On the detection of change-points in structural deformation analysis

Abstract

In structural deformation analysis the behaviour of the monitored structure is typically described in a dynamic model, by deducing a weighting or transfer function. Its parameters can be estimated from the recorded influencing and deformation signals, using system theory and time series or regression analysis. The analysing functions or the adjustment models can be determined using the entire data set, if the assumption of stationarity up to the 2 order is fulfilled. This is the case if the monitoring activity extends over a long time and the influences on the structure maintain their statistical properties from a long-term point of view.

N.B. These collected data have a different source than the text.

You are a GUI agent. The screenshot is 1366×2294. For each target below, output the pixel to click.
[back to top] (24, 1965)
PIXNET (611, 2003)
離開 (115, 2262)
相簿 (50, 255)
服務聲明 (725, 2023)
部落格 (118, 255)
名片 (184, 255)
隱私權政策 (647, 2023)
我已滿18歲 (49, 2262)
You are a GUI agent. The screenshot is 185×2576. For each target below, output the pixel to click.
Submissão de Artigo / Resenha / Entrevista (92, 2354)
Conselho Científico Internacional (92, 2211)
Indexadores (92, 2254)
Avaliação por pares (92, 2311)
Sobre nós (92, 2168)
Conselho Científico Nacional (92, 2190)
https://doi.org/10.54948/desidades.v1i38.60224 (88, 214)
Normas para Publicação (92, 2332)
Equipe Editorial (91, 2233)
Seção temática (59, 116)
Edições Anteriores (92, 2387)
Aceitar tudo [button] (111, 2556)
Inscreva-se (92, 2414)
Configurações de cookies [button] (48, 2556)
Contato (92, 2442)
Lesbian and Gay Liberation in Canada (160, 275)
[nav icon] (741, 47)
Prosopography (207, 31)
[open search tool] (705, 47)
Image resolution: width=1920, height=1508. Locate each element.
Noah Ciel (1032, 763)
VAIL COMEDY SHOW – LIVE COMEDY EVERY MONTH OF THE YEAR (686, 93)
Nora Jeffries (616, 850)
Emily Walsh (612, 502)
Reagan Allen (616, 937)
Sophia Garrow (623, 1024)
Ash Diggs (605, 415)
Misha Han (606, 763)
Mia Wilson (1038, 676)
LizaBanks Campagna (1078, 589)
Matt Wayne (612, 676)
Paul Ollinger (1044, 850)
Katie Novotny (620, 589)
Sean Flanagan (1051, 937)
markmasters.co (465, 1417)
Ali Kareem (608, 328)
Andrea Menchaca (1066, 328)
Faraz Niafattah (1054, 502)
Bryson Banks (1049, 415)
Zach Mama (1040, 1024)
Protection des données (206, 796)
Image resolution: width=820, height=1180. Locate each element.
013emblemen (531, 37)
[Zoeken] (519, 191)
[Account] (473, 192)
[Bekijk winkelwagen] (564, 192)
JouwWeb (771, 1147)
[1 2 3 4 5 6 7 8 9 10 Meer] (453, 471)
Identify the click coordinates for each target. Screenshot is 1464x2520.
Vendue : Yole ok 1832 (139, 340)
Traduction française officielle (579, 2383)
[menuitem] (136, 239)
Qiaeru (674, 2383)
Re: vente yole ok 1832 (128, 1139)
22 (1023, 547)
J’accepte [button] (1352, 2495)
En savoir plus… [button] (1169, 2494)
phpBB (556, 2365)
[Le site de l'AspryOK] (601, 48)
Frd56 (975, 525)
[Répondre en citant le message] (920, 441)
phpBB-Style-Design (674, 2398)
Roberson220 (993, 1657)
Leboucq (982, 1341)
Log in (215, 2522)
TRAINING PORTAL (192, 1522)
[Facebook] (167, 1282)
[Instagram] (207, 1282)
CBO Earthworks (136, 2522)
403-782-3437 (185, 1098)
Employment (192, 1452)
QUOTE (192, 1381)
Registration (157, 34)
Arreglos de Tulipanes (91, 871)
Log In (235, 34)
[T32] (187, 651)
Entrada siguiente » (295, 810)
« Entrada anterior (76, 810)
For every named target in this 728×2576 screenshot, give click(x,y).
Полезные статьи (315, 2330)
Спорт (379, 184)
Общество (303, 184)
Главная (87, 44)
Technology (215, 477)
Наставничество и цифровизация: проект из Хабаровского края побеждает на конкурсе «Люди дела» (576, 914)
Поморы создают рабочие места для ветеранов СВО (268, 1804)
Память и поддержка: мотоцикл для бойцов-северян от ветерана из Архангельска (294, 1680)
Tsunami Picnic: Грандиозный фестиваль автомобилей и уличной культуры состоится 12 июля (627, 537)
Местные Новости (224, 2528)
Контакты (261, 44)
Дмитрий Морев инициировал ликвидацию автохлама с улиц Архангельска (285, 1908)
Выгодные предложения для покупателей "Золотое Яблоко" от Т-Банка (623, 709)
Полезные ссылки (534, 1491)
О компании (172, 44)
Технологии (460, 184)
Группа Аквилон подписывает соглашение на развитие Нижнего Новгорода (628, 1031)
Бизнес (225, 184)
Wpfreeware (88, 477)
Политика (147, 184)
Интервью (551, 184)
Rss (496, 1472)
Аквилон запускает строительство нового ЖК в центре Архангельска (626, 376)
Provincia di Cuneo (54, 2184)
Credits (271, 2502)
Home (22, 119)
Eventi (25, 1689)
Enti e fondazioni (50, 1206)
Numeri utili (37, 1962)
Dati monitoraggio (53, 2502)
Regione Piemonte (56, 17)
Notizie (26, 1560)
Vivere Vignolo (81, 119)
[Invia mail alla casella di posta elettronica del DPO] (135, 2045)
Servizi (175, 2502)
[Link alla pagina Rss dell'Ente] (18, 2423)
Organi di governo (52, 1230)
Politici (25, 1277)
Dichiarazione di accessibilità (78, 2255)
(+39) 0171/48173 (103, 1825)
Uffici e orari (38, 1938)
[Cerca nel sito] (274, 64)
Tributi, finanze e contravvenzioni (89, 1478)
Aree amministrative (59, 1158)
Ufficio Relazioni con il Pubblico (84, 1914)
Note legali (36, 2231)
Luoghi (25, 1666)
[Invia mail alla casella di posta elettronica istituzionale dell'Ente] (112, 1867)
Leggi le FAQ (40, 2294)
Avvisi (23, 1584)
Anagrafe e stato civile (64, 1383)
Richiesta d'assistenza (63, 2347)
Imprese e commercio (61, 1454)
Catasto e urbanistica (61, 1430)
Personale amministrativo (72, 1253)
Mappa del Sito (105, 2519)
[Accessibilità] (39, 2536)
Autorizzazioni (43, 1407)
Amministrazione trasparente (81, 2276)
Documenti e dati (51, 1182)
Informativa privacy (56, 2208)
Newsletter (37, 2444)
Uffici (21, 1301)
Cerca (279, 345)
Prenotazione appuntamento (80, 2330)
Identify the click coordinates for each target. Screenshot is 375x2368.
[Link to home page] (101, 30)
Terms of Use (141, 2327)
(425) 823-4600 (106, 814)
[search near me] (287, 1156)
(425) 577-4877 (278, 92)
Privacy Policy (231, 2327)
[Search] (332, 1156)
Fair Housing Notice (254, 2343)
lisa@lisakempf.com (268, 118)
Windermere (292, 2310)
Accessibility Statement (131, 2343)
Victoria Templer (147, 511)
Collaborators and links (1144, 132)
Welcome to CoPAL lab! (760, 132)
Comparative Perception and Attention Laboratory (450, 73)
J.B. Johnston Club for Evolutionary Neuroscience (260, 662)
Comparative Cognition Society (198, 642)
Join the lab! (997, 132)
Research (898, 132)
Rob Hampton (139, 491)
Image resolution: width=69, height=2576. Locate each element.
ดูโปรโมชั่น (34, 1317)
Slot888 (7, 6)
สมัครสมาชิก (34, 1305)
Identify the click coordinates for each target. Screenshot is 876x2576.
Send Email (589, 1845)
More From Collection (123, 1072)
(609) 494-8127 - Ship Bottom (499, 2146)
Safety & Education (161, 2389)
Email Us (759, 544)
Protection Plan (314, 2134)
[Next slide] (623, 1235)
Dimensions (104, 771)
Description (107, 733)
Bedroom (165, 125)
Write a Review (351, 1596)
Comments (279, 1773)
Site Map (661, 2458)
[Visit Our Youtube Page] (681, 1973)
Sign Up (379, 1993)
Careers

However due to the higher recording rates made possible by some modern sensors also shortterm deformations and influencing factors like wind or traffic, which expose a more irregular pattern, can be registered and included in the investigation of the structures’ behaviour. In these cases the stationarity assumption needs a more careful analysis. The data segments with homogeneous statistical properties have to be identified and different model parameters have to be estimated for each of them. This paper deals with an approach for the detection of the change-points in the statistical properties of the data. The method is based on the likelihood function. In this approach the change-points are estimated by minimising a penalised contrast function. To get a better insight in the behaviour of the structure when several effects overlap, the signals are first decomposed using the Discrete Wavelet Transform. The change-point method is applied to the obtained signal components. The performance of the approach is assessed by analysing simulated and real data, recorded during the monitoring of a wind energy turbine and a vertical lift bridge.